_Records supplied_

------------------------------------

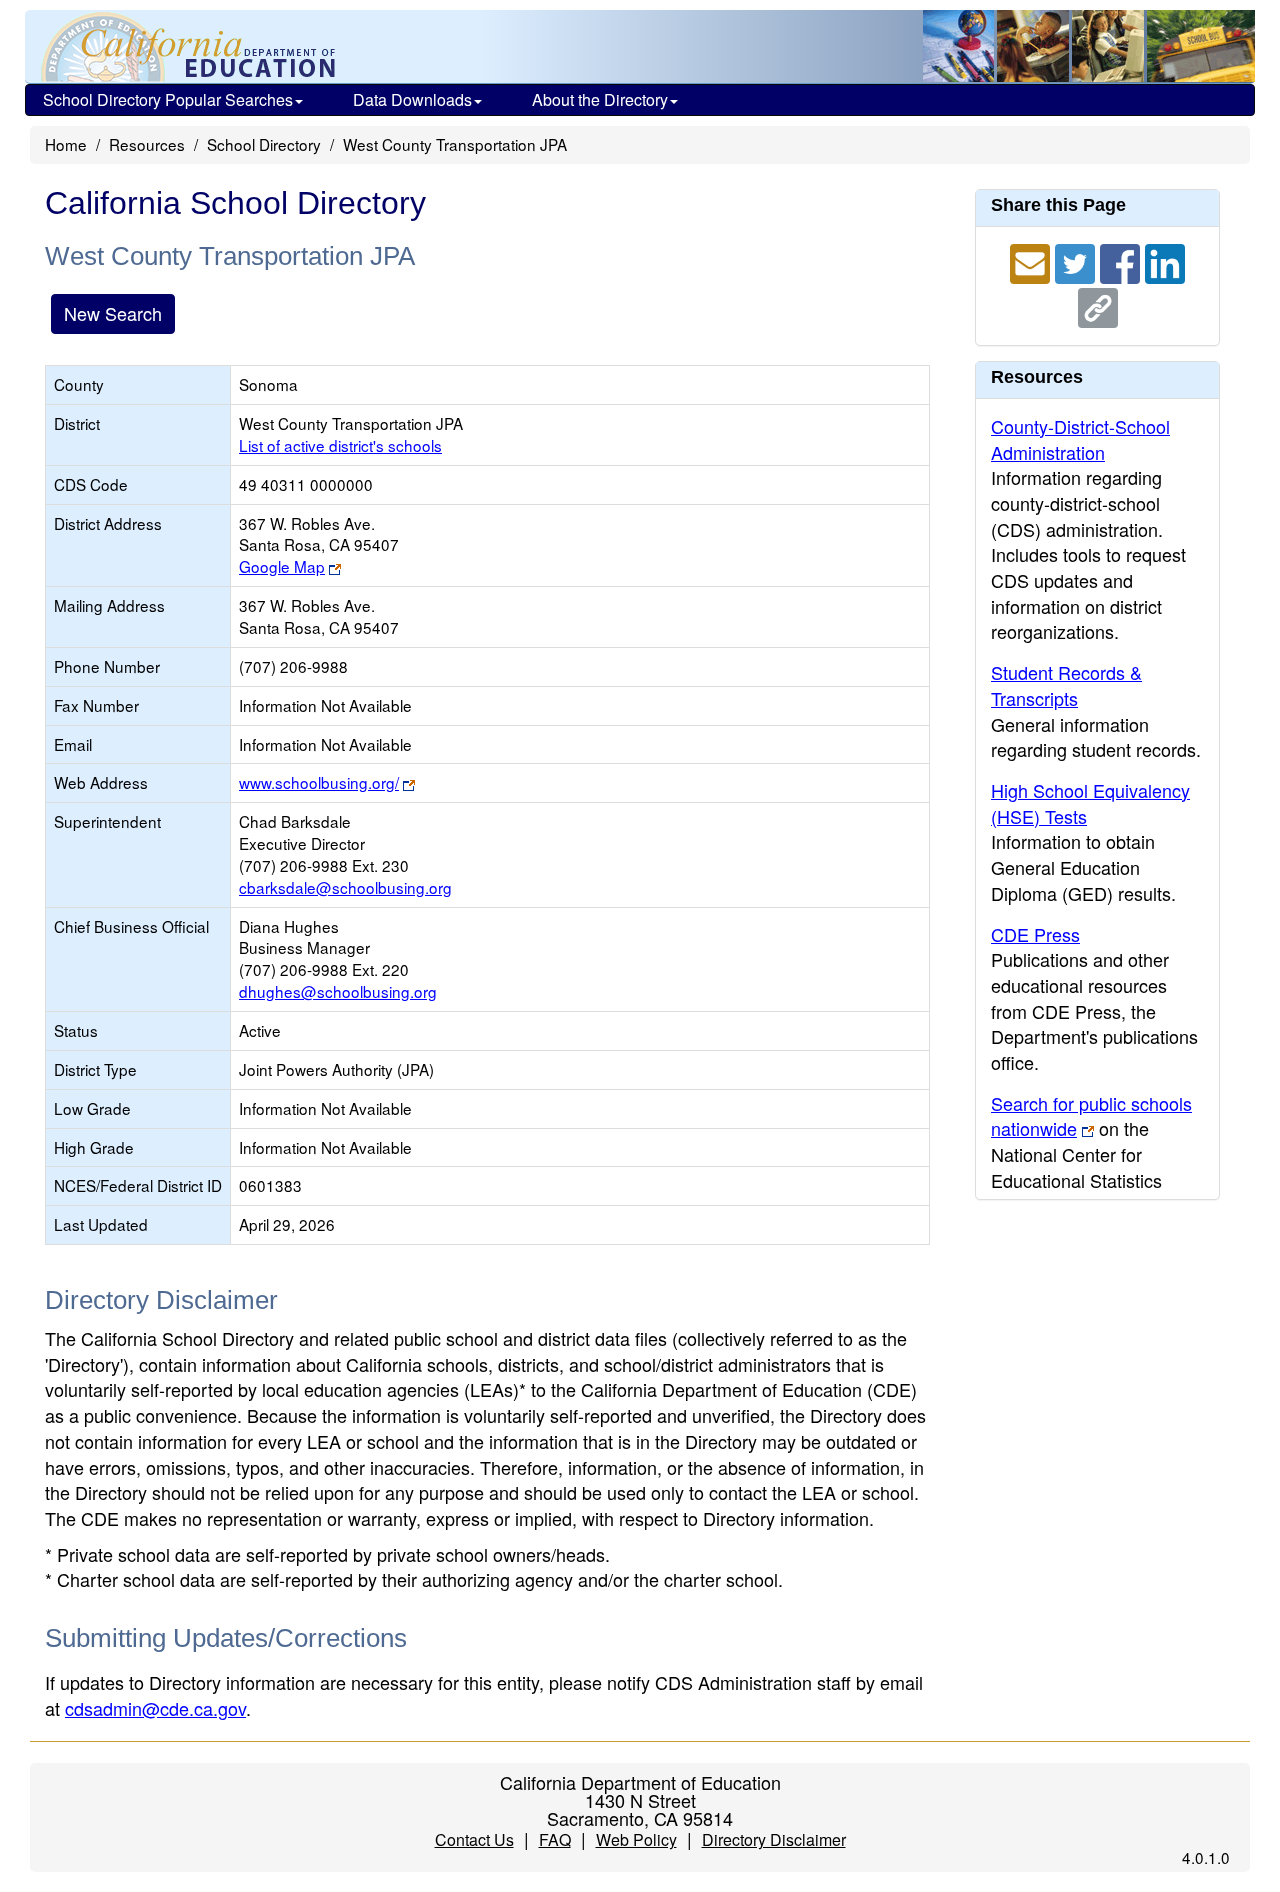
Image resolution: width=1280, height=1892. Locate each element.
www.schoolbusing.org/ (319, 782)
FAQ (555, 1839)
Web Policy (636, 1839)
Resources (147, 144)
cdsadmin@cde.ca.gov (155, 1708)
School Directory (264, 144)
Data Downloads (412, 99)
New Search (113, 313)
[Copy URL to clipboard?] (1098, 305)
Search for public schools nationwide (1091, 1116)
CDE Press (1035, 934)
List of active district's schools (340, 445)
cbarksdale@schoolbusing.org (345, 887)
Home (66, 144)
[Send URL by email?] (1032, 261)
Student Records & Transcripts (1066, 685)
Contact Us (474, 1839)
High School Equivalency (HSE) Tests (1090, 803)
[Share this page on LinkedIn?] (1165, 261)
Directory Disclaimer (774, 1839)
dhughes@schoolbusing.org (338, 991)
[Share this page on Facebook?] (1122, 261)
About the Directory (600, 99)
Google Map (282, 566)
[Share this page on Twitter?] (1077, 261)
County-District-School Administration (1080, 439)
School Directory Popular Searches (168, 99)
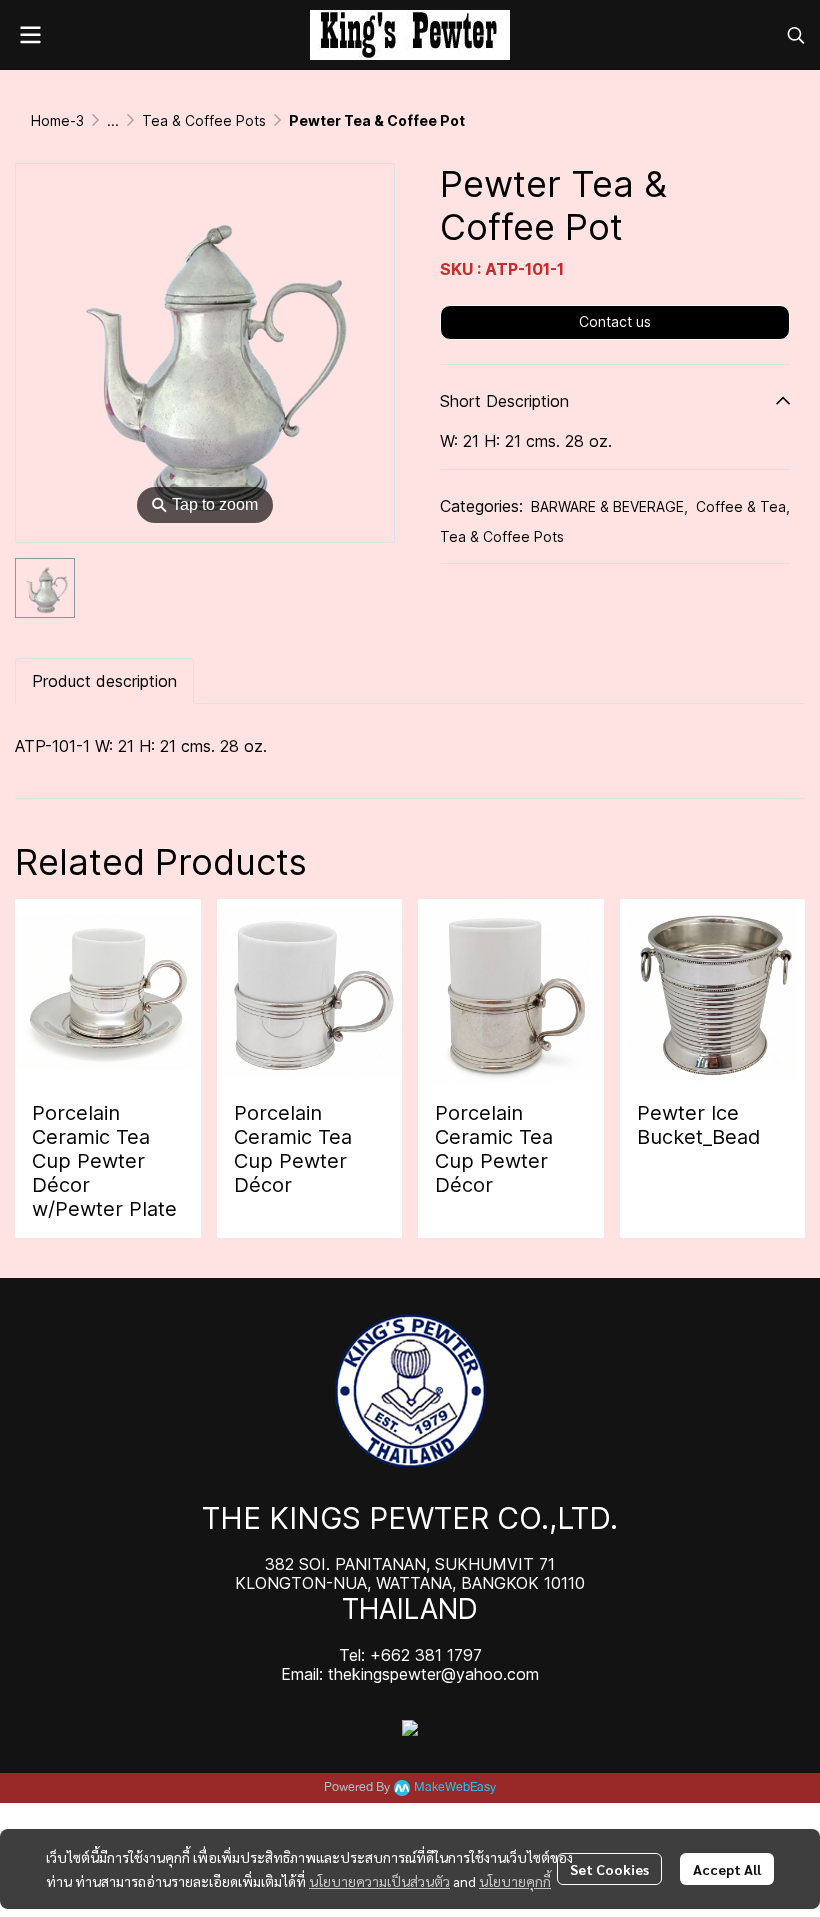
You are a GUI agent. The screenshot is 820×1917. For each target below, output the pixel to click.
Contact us (615, 321)
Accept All (727, 1869)
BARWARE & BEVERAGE (609, 506)
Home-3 (57, 120)
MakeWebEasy (455, 1787)
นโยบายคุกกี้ (515, 1881)
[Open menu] (30, 35)
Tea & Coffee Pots (204, 120)
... (113, 120)
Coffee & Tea (743, 506)
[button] (796, 35)
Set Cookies (609, 1869)
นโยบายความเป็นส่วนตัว (379, 1881)
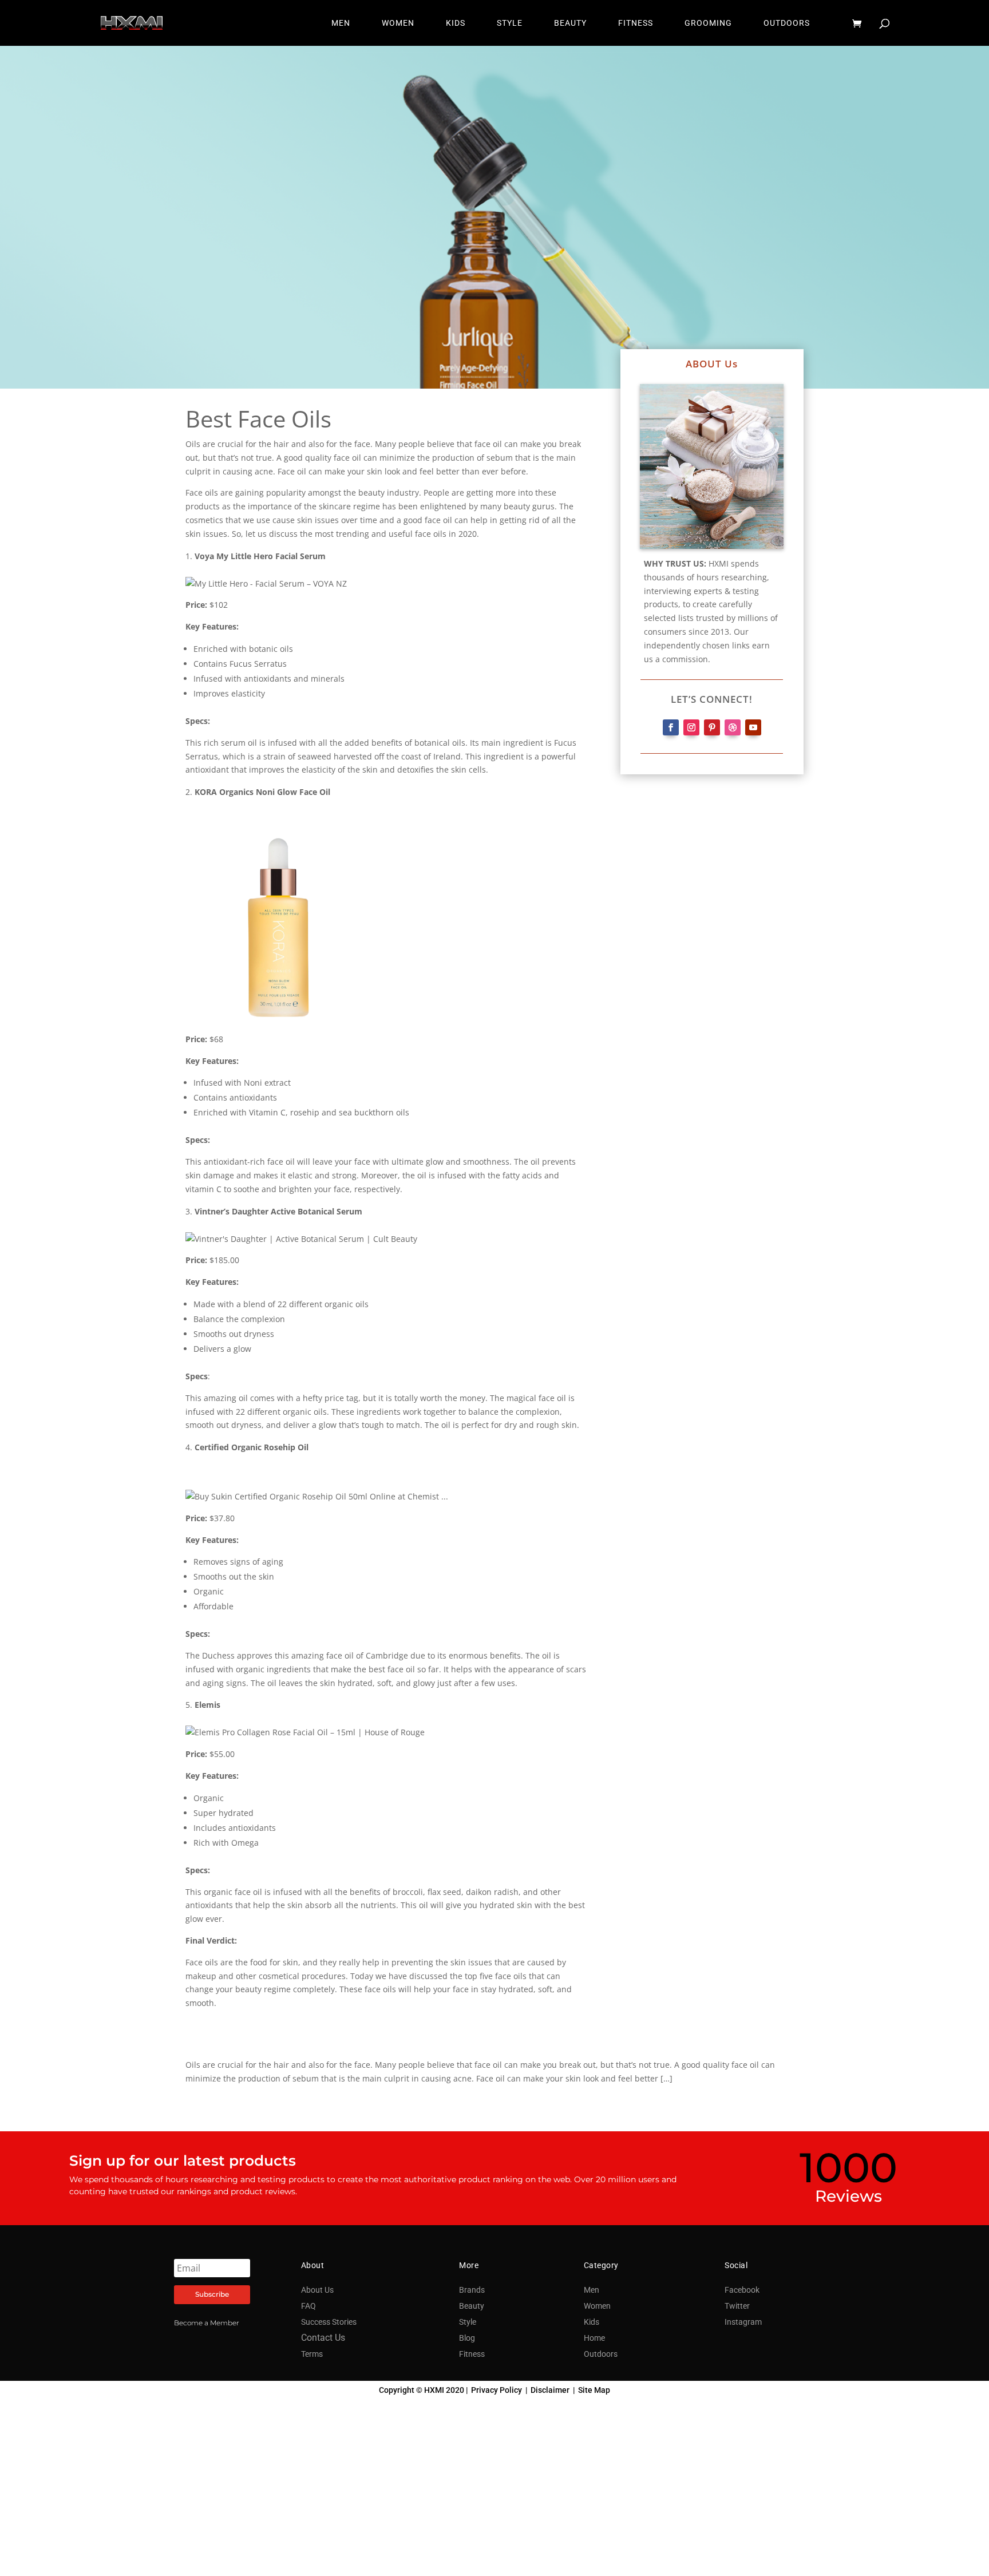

------------------------------------

_Aim of the exercise_
Reproduce precisely the lines of the entries above, from the one containing "[Open menu] (30, 35)" through the final one, both ends included, and omit the pictures.

_The answer_
[Open menu] (30, 35)
Tea & Coffee Pots (204, 120)
... (113, 120)
Coffee & Tea (743, 506)
[button] (796, 35)
Set Cookies (609, 1869)
นโยบายความเป็นส่วนตัว (379, 1881)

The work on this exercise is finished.